1. Reflect back your partner’s strengths
We fall for the people who reflect back the version of ourselves that we want to be. That’s what makes the handsome stranger such a turn on. They think we’re hot so we feel hot and we like that feeling. We need to be that for our partner. And we need our partner to be that for us. We need to reflect the sexy back to them that will inspire them to feel the sexy that they are and be the sexy they can be.
2. Tell the truth
Tell your partner when you’re attracted to someone and tell them why. Understanding and demystifying it will make it less interesting to pursue for you and less threatening to your partner. The truth often seems like a dangerous proposition. But we should never be afraid to tell the person that we love the most how we really feel. We also have to be kind and understanding when our partners are honest with us. If we react badly, our partner may not be inspired to share in the future.

3. Bring the fire home
If you meet someone who turns you on, bring that sexual energy home. Whether it’s just someone you see on the street or someone who you actually meet and click with, you can redirect that energy to your partner. There’s something exciting about being with someone new. But even that new person won’t be new for long. So the feeling is an illusion. Instead of wasting the spark on someone else, bring it home. When your partner sees you lit up, he or she will likely become lit up too.

4. Indulge in safe flirting
There’s nothing wrong with being friendly with people you find attractive. The rule of thumb is this: Don’t do anything that you wouldn’t want your partner to see you doing. That rule can be very different for different people. So the key is to make sure you and your partner are on the same page. The fun thing about flirting is that it can enhance number three above! Just be smart about it and don’t take things to far. Flirting is about the tease.

5. Keep it in your head
Relationships are hard. And, after we’ve been with someone for a while we tend to define ourselves by how that person sees us. But that’s a dangerous game. What if your partner has a bad day and lashes out by being unkind to you about how you look or things you do or don’t do? You might internalize those unkind words and start feeling badly about yourself. Well don’t. Remember you are who you are. Not who you partner sees you as. And you can use the outside world as a reminder of that. Remember that other people think you’re funny and smart and attractive. You don’t need your partner to always do the reminding.
Being involved with another person exclusively can be tough. It puts a lot of pressure on both partners to “complete” the other. It also puts a lot of demands on one’s unwavering focus. And that, quite simply, is unrealistic. There’s nothing wrong with finding other people attractive or knowing that others find your partner attractive.
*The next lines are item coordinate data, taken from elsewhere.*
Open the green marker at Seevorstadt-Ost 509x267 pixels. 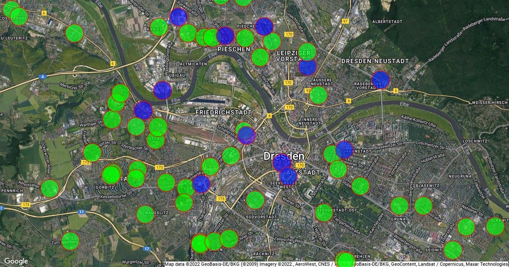[x=324, y=212]
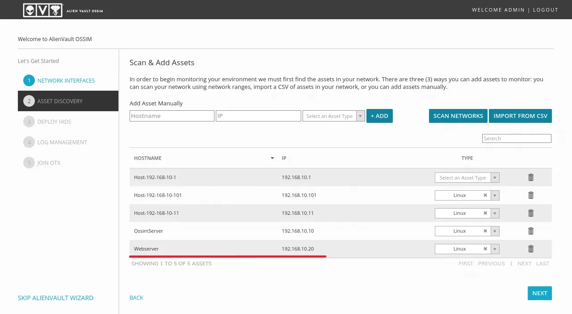The image size is (572, 314).
Task: Remove Host-192-168-10-11 using its trash icon
Action: point(530,213)
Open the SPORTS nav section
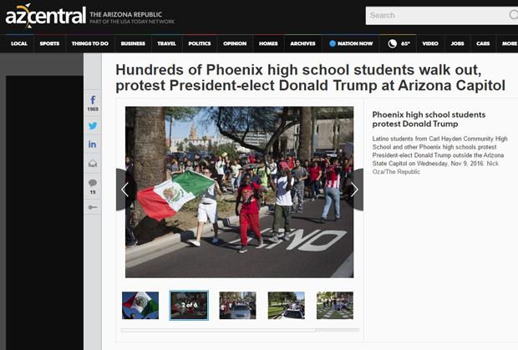 [x=49, y=43]
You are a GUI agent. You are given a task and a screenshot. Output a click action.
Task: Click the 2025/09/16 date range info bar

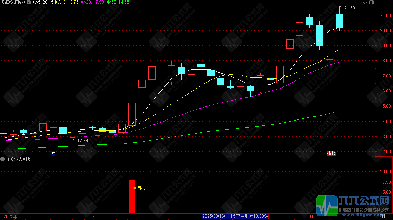(235, 216)
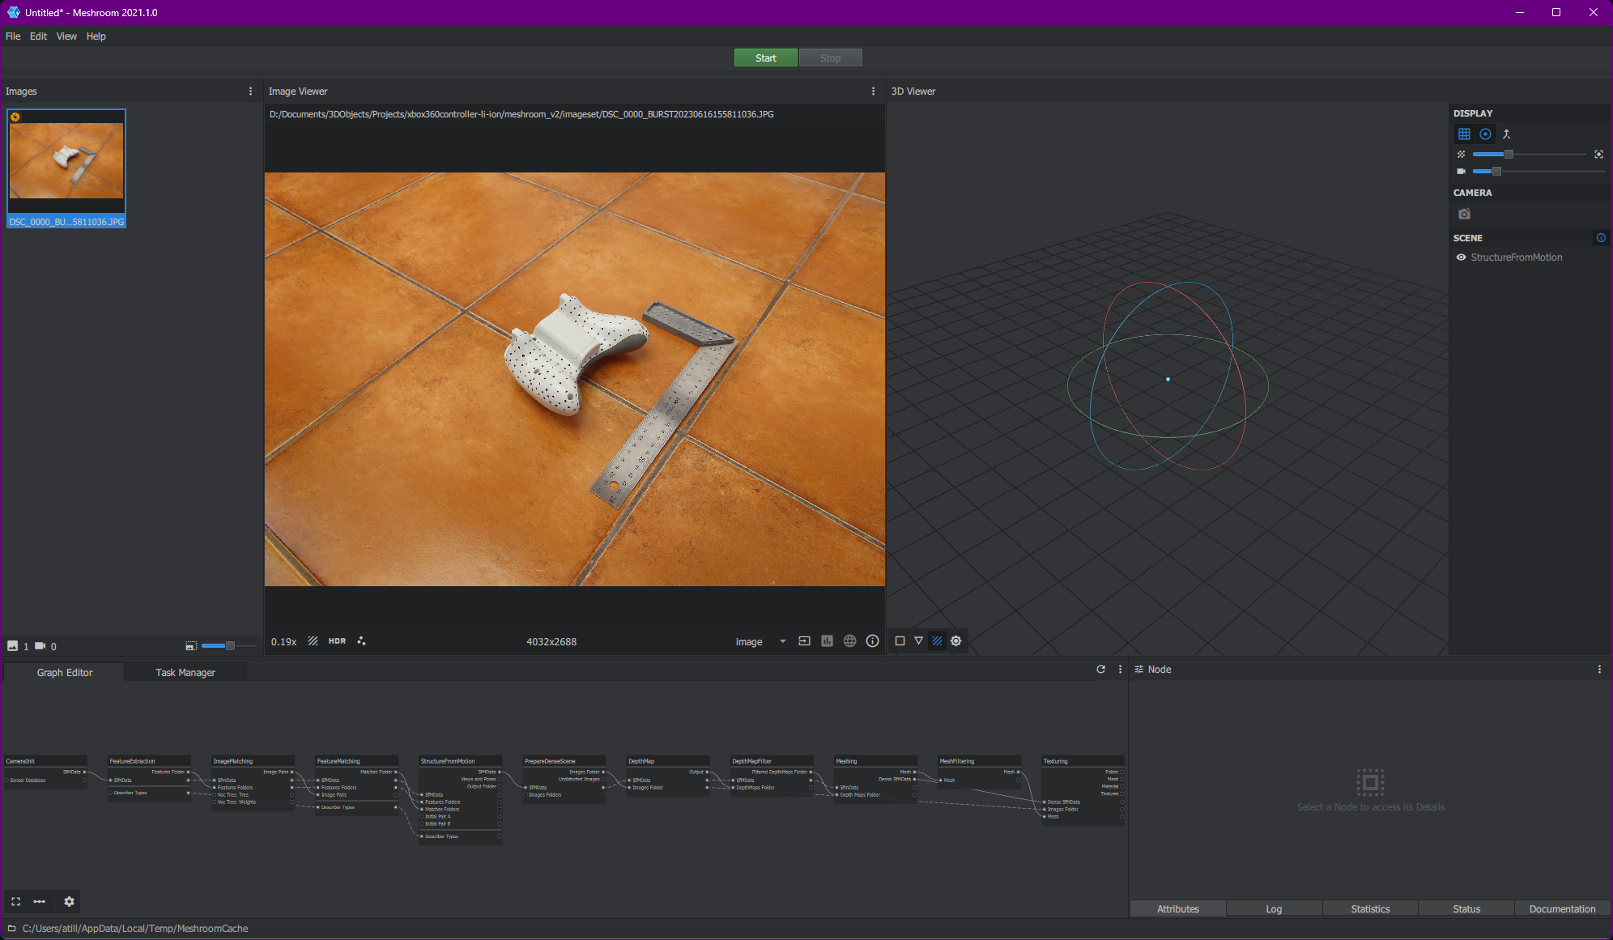The image size is (1613, 940).
Task: Open Images panel options menu
Action: [250, 91]
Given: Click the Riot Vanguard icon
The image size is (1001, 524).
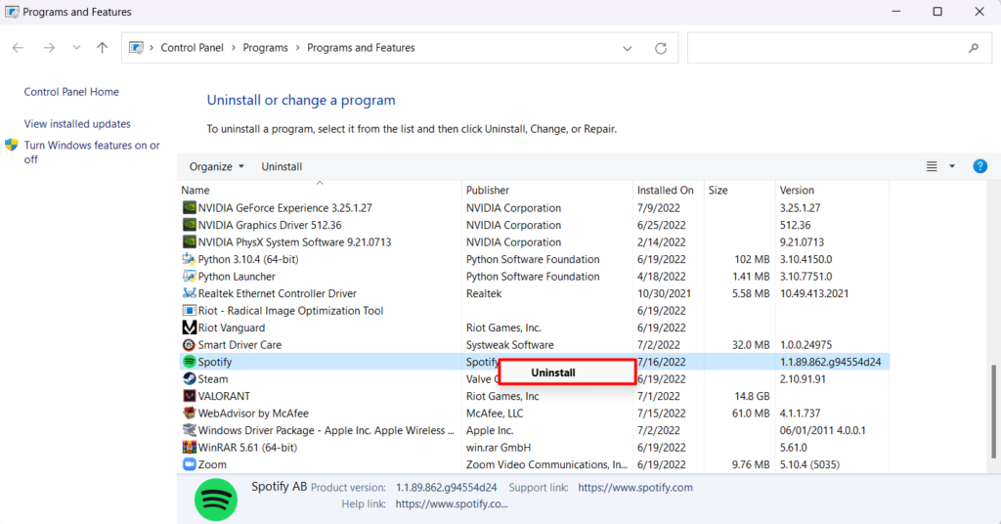Looking at the screenshot, I should click(x=190, y=328).
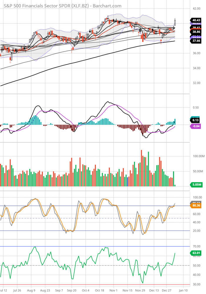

What’s important is not letting that attraction lead you to make a mistake that cannot be undone.
Enjoy the attention but don’t seal the deal. Use the admiration as a sign that you’ve still got it. (And, face it, everyone needs those signs once in a while.) But, most importantly, bottle up that heat and save it for when you get home. There’s nothing wrong with getting a little outside inspiration for some down home loving.